**ASSIGNMENT:** For the listing below, print exactly the lines from the line with "Where should I click to: Show" to the line with "Click the Empresa clipboard icon", both included, and nothing beyond them.

------------------------

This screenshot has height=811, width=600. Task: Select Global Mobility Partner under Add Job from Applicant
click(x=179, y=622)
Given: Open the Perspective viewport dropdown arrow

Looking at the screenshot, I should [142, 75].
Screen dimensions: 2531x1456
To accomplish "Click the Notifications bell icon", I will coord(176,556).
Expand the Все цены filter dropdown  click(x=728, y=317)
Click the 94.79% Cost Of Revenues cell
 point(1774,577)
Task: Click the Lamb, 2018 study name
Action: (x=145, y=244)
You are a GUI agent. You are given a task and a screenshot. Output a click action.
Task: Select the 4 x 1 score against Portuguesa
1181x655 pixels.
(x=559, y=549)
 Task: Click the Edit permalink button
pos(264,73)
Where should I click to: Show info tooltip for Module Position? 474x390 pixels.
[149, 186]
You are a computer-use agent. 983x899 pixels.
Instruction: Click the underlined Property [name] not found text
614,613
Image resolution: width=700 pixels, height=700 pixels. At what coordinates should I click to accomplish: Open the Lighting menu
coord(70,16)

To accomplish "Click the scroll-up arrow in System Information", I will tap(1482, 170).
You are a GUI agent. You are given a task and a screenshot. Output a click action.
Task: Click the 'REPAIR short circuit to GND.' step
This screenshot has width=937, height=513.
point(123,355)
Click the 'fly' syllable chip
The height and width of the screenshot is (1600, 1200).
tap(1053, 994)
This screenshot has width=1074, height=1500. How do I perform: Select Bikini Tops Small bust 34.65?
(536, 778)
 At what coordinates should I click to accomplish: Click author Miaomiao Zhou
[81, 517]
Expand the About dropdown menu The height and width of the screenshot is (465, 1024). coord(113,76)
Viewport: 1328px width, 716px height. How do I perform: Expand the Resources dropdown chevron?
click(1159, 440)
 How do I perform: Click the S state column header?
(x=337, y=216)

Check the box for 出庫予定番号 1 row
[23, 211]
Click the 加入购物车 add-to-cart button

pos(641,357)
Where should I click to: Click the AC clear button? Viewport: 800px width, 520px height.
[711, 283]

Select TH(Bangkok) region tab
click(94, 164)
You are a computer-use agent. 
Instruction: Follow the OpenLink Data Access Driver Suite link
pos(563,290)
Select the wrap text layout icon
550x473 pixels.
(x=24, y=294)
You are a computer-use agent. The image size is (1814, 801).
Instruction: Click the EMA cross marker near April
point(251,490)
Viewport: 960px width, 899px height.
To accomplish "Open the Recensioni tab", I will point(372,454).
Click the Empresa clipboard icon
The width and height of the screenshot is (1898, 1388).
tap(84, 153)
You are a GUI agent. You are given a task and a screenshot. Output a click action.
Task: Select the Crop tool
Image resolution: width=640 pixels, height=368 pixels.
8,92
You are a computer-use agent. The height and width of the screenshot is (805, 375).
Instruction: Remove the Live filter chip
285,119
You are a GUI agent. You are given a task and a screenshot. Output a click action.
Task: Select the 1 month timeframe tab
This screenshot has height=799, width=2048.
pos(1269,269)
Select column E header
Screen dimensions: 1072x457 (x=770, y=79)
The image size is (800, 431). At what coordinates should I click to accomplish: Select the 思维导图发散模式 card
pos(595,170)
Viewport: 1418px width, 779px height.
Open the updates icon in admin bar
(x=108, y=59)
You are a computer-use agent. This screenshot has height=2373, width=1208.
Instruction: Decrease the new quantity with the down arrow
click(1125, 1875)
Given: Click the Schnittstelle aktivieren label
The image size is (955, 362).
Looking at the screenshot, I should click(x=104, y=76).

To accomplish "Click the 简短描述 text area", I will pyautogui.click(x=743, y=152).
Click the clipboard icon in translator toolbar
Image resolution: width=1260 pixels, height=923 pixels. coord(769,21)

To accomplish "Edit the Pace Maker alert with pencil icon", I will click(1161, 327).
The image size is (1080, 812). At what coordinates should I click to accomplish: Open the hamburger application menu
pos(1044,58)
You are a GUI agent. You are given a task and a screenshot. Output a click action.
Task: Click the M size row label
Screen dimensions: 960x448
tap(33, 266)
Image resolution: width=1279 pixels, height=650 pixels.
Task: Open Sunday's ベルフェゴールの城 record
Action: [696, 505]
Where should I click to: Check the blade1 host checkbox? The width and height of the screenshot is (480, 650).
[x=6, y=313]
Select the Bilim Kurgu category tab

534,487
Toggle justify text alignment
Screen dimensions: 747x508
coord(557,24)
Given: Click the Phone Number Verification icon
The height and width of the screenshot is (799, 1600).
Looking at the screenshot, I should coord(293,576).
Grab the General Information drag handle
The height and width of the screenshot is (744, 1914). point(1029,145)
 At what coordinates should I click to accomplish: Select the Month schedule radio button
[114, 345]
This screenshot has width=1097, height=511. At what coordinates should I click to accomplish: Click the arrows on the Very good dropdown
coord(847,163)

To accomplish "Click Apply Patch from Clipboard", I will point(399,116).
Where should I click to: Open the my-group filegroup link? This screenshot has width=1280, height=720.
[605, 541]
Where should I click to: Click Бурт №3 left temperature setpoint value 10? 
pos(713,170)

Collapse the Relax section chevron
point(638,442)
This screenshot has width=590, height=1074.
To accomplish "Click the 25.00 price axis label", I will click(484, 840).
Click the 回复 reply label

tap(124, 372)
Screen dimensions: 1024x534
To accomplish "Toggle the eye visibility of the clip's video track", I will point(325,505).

------------------------

**ANSWER TO THIS PROBLEM:**
Where should I click to: Show info tooltip for Module Position? 474x390 pixels.
[149, 186]
You are a computer-use agent. 983x899 pixels.
Instruction: Click the underlined Property [name] not found text
614,613
Image resolution: width=700 pixels, height=700 pixels. At what coordinates should I click to accomplish: Open the Lighting menu
coord(70,16)

To accomplish "Click the scroll-up arrow in System Information", I will tap(1482, 170).
You are a GUI agent. You are given a task and a screenshot. Output a click action.
Task: Click the 'REPAIR short circuit to GND.' step
This screenshot has width=937, height=513.
point(123,355)
Click the 'fly' syllable chip
The height and width of the screenshot is (1600, 1200).
tap(1053, 994)
This screenshot has width=1074, height=1500. How do I perform: Select Bikini Tops Small bust 34.65?
(536, 778)
 At what coordinates should I click to accomplish: Click author Miaomiao Zhou
[81, 517]
Expand the About dropdown menu The height and width of the screenshot is (465, 1024). coord(113,76)
Viewport: 1328px width, 716px height. How do I perform: Expand the Resources dropdown chevron?
click(1159, 440)
 How do I perform: Click the S state column header?
(x=337, y=216)

Check the box for 出庫予定番号 1 row
[23, 211]
Click the 加入购物车 add-to-cart button

pos(641,357)
Where should I click to: Click the AC clear button? Viewport: 800px width, 520px height.
[711, 283]

Select TH(Bangkok) region tab
click(94, 164)
You are a computer-use agent. 
Instruction: Follow the OpenLink Data Access Driver Suite link
pos(563,290)
Select the wrap text layout icon
550x473 pixels.
(x=24, y=294)
You are a computer-use agent. The image size is (1814, 801).
Instruction: Click the EMA cross marker near April
point(251,490)
Viewport: 960px width, 899px height.
To accomplish "Open the Recensioni tab", I will point(372,454).
Click the Empresa clipboard icon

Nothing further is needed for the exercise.